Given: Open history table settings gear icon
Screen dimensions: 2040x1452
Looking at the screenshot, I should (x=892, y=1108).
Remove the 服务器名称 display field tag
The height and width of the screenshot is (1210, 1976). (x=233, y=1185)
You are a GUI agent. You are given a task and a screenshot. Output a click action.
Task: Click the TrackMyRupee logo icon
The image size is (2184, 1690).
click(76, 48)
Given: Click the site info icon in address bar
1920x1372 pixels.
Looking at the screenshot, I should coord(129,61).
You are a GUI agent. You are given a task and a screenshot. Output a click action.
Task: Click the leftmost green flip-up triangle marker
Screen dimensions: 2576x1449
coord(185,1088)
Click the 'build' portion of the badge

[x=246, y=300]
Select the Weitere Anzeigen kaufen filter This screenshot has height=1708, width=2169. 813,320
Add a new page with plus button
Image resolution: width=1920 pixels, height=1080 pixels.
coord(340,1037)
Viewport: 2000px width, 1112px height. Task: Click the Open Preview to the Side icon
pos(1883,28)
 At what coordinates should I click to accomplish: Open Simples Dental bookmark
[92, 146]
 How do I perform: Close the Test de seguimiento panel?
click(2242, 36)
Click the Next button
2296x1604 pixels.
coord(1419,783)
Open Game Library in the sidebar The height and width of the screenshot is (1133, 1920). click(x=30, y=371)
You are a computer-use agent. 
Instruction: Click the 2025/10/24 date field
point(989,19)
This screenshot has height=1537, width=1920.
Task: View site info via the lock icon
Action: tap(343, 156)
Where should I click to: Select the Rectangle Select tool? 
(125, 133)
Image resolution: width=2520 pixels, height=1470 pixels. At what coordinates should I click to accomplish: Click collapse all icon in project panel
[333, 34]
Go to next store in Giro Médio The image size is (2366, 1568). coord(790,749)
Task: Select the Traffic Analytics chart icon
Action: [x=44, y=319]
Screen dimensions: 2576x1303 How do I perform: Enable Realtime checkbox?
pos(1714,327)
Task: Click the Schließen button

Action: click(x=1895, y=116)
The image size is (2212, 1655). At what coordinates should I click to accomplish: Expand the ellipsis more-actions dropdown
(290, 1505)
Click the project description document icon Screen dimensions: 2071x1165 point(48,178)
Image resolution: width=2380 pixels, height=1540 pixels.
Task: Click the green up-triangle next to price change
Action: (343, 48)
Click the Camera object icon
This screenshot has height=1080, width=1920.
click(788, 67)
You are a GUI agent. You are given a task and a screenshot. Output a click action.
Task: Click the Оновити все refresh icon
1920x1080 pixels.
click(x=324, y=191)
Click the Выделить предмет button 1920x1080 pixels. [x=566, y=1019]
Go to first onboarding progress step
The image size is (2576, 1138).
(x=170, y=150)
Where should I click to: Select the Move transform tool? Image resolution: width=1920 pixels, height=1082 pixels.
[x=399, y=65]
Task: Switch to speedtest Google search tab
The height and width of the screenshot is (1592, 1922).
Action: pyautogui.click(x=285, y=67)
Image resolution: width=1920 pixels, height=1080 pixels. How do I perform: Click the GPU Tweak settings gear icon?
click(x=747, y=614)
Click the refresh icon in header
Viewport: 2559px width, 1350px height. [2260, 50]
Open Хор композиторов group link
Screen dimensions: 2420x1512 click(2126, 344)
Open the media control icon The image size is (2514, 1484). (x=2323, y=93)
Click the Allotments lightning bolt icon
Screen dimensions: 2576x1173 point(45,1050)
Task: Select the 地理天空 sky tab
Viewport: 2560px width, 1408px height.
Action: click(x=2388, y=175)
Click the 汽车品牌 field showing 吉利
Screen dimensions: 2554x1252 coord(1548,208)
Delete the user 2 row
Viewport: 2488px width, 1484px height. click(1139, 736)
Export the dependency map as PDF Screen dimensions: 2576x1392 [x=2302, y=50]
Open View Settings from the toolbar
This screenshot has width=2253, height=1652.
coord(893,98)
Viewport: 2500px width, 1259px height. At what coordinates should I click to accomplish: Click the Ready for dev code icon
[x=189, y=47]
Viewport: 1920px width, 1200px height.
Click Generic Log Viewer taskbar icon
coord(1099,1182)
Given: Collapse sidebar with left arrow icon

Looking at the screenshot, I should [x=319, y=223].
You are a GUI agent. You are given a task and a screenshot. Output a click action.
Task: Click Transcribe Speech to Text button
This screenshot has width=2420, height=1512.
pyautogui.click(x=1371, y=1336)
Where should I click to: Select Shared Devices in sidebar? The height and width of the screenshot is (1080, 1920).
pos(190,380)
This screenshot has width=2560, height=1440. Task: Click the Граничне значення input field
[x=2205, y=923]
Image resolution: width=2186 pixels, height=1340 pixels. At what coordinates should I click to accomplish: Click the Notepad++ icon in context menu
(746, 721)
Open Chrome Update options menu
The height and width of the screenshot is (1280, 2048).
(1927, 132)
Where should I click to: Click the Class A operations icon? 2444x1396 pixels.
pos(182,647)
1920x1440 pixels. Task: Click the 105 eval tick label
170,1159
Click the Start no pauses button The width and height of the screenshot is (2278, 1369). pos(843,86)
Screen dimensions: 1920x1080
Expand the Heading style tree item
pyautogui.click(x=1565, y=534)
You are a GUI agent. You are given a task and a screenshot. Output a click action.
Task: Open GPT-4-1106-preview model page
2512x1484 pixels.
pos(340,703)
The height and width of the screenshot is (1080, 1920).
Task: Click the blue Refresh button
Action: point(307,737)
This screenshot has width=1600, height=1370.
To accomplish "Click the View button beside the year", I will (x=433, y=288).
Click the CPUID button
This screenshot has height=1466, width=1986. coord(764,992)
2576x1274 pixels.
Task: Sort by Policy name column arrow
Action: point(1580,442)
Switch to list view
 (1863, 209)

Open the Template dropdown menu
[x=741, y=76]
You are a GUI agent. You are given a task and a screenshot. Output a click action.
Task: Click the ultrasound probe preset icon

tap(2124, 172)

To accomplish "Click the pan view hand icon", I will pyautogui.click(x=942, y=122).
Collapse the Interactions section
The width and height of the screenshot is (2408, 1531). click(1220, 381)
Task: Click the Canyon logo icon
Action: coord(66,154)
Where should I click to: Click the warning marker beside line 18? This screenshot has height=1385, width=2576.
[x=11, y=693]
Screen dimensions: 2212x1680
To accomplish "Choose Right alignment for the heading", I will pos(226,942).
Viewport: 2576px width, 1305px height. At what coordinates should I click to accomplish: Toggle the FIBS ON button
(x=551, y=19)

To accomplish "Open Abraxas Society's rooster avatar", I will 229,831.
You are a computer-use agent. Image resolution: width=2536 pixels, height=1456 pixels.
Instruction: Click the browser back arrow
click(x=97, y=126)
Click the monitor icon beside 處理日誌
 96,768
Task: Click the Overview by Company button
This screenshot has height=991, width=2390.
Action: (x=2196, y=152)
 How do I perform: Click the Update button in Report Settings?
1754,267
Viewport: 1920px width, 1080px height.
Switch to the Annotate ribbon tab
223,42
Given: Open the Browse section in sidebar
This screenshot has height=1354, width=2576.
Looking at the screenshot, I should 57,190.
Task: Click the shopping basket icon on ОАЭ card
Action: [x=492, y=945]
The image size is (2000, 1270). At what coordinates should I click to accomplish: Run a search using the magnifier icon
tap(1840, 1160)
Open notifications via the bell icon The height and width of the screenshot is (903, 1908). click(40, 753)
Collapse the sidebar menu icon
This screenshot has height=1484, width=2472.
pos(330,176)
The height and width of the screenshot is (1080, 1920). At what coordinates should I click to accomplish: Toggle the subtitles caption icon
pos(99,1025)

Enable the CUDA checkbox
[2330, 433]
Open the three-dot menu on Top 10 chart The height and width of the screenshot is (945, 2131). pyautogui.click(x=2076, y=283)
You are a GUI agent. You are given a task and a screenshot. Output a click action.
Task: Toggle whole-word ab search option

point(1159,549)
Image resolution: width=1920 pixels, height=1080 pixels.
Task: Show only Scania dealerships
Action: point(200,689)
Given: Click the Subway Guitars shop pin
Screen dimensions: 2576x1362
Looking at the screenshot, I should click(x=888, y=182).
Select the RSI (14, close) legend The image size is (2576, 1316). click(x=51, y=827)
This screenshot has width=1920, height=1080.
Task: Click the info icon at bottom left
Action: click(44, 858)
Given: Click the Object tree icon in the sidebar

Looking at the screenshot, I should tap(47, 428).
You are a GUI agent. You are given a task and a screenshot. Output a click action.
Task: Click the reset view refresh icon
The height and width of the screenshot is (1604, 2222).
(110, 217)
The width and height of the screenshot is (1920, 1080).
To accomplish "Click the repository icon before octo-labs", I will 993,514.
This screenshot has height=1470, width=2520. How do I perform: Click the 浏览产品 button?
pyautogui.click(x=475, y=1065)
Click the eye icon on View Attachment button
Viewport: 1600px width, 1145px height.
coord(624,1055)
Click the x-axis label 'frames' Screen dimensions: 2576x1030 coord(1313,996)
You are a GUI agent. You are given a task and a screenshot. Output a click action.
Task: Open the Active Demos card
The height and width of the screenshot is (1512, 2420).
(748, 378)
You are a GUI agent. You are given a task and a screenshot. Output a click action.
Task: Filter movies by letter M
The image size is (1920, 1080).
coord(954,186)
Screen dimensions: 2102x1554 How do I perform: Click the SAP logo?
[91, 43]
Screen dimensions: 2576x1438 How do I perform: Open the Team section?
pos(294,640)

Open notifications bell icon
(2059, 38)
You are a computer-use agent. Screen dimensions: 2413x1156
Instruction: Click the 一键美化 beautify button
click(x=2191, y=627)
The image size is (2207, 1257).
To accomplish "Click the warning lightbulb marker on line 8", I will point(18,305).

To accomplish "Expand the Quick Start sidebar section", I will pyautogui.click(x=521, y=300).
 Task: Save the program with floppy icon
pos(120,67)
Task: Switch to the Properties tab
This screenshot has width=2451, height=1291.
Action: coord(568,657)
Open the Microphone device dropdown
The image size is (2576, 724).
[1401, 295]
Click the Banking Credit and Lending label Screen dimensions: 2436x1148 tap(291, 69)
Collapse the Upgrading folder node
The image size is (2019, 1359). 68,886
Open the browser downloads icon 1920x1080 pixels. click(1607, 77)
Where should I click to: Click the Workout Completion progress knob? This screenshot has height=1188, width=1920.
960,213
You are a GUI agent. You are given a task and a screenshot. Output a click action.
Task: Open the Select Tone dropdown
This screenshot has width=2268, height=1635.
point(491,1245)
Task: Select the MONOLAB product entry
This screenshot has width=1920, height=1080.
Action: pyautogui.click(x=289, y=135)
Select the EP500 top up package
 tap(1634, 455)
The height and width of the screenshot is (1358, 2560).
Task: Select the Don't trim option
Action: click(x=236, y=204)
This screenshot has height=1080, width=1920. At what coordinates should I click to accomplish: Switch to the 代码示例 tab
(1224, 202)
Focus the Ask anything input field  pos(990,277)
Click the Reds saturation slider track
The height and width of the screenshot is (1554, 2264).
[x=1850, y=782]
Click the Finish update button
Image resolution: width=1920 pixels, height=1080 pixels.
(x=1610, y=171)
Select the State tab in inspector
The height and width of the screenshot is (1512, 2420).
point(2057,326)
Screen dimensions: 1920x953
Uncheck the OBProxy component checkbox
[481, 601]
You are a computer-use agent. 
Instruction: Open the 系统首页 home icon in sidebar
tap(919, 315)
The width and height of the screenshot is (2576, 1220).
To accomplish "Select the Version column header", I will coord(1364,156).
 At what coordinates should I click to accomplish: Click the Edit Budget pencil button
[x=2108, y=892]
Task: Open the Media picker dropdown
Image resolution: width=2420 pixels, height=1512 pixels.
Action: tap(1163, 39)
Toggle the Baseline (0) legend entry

:: ASSIGNMENT ::
Locate "Instruction: Open the" in the material, then quote the line that contains it and all lines after it through the final one.

:: ANSWER TO THIS TASK ::
Instruction: Open the 系统首页 home icon in sidebar
tap(919, 315)
The width and height of the screenshot is (2576, 1220).
To accomplish "Select the Version column header", I will coord(1364,156).
 At what coordinates should I click to accomplish: Click the Edit Budget pencil button
[x=2108, y=892]
Task: Open the Media picker dropdown
Image resolution: width=2420 pixels, height=1512 pixels.
Action: tap(1163, 39)
Toggle the Baseline (0) legend entry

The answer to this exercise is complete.